L’agence européenne met en garde contre les conséquences de la pollution sur la santé mentale, soulignant un lien préoccupant avec l’augmentation de l’anxiété et de la dépression dans la population, selon des données récemment publiées.

Ville polution
Image d'illustration. Pollution atmosphérique. — ADN

Tl;dr

  • La pollution impacte la santé mentale dans toute l’Europe.
  • Législation renforcée pourrait réduire anxiété et dépression.
  • Contact avec la nature favorise le bien-être.

Des liens avérés entre pollution et troubles mentaux

L’Agence européenne pour l’environnement (EEA) a récemment tiré la sonnette d’alarme : l’exposition à différentes formes de pollution environnementale – en particulier atmosphérique, sonore et chimique – s’avère étroitement liée à la santé mentale des Européens. Le rapport publié ce mardi insiste sur la corrélation persistante entre les particules fines, comme le PM2.5, ou le dioxyde d’azote (NO2), et l’apparition de symptômes dépressifs, voire de véritables épisodes de dépression.

Législation et prévention : des pistes pour agir

Selon l’agence, un renforcement des lois environnementales aurait un impact tangible sur le bien-être psychique des citoyens. Les études évoquées montrent aussi que les substances chimiques telles que le plomb ou les perturbateurs endocriniens représentent une menace accrue lors des périodes sensibles du développement humain. Le risque de souffrir de troubles psychiques plus tard dans la vie serait alors majoré chez les personnes exposées précocement.
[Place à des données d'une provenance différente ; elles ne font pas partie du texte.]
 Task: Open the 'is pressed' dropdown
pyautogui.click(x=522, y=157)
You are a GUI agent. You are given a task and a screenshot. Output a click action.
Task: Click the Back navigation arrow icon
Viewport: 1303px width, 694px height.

Nuisances sonores : un facteur aggravant encore sous-estimé

Au-delà de la pollution de l’air, les nuisances sonores constituent, elles aussi, un enjeu préoccupant. Qu’il s’agisse du trafic routier ou aérien, ces bruits sont pointés du doigt pour leur contribution à l’anxiété et à la dépression, notamment chez les populations fragiles. Sur ce point, il reste difficile d’isoler tous les effets, tant les sources se multiplient dans nos sociétés urbanisées.

Vers des solutions inspirées par la nature ?
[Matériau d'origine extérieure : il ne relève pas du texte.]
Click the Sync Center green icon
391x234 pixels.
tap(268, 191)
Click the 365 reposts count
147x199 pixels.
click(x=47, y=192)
Face à ce constat, une piste attire l’attention : celle des « nature-based solutions ». Le contact régulier avec la nature aurait des bénéfices mesurables, scientifiquement prouvés, pour apaiser le stress et améliorer globalement le bien-être mental. L’EEA, qui rappelle que les troubles mentaux représentaient en 2023 la sixième charge pathologique en Union européenne, suggère donc que progresser vers les objectifs « zéro pollution » permettrait non seulement de protéger l’environnement, mais aussi d’alléger un poids grandissant sur notre santé psychique.

À retenir parmi les points clés :

  • Maladies mentales : sixième cause majeure de maladie en Europe.
  • Lutte contre la pollution : bénéfices directs pour la santé mentale.
  • Bénéfices du contact avec la nature : solution complémentaire validée par la science.

Le lien entre pollution atmosphérique et maladies comme Alzheimer s’affirme lui aussi chaque année un peu plus — une donnée qui ajoute à l’urgence d’agir collectivement.